Stored data:
* * * * *

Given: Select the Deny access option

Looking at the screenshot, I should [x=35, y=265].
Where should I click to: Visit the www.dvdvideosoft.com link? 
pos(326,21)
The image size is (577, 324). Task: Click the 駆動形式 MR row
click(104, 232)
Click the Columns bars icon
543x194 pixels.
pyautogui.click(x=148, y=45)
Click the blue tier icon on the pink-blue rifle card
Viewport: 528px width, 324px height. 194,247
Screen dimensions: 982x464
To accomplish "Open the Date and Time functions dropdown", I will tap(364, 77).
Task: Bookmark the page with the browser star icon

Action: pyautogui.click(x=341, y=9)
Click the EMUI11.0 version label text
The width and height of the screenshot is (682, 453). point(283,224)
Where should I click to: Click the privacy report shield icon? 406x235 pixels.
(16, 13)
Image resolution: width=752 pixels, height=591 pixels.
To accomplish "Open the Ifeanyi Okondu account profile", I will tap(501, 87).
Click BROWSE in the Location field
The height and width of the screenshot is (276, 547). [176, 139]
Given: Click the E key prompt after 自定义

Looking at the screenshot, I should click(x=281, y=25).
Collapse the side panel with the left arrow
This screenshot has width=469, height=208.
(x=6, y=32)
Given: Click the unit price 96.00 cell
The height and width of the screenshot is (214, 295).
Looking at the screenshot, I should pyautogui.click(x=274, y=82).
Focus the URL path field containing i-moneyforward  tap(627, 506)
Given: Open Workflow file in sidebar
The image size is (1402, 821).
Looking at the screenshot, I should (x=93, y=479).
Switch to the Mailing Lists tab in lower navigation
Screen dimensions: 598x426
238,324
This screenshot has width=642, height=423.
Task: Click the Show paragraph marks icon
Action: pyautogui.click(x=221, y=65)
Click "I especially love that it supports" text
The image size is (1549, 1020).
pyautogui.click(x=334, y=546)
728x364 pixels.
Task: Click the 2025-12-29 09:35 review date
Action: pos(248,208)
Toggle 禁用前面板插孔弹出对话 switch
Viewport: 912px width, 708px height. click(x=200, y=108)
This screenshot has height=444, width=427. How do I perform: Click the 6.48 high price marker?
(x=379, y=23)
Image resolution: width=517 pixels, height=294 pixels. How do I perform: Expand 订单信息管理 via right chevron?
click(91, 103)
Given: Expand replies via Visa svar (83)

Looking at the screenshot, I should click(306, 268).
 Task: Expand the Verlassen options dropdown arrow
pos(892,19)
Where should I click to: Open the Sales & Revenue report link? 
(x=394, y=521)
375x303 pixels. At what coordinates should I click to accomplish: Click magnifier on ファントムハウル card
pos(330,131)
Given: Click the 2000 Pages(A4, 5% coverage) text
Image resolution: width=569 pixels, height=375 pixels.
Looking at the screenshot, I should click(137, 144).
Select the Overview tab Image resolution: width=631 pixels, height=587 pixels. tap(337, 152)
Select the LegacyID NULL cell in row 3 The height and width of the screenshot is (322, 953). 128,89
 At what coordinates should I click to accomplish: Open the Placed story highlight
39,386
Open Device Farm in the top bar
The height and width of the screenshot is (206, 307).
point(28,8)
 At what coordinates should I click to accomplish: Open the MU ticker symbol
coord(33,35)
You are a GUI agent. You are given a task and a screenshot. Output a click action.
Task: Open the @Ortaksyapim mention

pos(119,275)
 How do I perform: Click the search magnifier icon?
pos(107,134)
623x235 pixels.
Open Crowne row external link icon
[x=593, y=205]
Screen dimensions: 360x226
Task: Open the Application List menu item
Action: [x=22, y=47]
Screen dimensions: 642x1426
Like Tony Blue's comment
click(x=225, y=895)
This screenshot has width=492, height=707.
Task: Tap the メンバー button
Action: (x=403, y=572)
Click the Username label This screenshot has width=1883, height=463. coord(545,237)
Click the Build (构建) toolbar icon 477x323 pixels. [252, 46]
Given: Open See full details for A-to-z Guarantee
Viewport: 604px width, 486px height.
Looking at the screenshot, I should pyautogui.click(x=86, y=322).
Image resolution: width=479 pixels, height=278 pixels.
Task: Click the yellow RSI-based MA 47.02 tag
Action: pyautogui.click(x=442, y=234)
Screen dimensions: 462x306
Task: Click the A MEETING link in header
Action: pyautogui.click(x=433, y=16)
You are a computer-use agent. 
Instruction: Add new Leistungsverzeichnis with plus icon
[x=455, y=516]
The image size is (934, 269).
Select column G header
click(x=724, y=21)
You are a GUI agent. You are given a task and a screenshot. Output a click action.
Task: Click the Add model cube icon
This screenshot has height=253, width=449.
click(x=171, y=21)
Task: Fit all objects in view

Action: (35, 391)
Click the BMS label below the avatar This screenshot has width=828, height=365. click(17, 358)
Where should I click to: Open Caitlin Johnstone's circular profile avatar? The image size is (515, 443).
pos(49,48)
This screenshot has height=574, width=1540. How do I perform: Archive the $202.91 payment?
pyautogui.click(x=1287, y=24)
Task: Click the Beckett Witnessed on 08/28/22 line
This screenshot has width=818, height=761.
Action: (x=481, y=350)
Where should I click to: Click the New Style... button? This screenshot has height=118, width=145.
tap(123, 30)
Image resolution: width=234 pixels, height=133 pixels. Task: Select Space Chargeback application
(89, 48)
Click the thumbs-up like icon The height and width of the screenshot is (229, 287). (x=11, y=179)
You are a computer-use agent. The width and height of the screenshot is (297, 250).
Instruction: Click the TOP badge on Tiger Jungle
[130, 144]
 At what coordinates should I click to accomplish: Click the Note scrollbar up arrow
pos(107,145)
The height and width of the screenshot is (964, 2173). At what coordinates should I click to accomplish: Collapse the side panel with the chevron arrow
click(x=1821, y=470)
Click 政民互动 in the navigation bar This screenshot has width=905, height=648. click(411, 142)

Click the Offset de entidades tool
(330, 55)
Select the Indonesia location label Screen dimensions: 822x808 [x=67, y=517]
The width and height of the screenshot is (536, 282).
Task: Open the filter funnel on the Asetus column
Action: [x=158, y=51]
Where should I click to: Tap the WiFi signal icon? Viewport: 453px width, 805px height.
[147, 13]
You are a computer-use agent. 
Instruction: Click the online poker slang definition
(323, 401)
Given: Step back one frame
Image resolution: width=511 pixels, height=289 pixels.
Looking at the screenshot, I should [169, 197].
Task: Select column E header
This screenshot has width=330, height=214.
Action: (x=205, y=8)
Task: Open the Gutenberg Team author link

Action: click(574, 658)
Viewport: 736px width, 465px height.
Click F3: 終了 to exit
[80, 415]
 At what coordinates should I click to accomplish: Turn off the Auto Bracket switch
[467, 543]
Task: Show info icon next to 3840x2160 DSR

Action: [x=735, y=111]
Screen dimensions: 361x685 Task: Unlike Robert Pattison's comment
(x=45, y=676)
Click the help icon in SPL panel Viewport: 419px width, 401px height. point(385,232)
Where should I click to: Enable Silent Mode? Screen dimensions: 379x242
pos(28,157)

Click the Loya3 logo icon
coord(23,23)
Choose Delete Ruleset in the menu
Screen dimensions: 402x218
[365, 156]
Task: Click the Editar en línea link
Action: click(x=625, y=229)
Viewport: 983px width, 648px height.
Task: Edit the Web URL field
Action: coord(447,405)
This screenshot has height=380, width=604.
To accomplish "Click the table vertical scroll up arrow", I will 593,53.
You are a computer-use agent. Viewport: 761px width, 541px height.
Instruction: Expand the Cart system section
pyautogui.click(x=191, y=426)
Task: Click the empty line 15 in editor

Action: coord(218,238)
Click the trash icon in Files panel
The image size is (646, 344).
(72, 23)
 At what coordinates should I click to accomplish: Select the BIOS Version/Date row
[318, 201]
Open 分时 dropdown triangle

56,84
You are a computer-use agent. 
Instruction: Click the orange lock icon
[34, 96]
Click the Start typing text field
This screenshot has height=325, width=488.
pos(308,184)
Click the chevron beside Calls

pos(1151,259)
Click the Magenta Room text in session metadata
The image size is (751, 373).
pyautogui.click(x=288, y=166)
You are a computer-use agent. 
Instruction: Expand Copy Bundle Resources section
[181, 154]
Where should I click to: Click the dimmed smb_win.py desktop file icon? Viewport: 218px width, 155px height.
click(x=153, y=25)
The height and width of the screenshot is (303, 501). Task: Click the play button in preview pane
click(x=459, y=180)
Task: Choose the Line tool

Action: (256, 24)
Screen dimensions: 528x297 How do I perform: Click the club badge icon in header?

* * * * *

▶ What is required:
Every line from the first entry to the line containing "Click the Columns bars icon" should be transcribed exactly, and nothing beyond it.

▶ Output of the task:
Given: Select the Deny access option

Looking at the screenshot, I should [x=35, y=265].
Where should I click to: Visit the www.dvdvideosoft.com link? 
pos(326,21)
The image size is (577, 324). Task: Click the 駆動形式 MR row
click(104, 232)
Click the Columns bars icon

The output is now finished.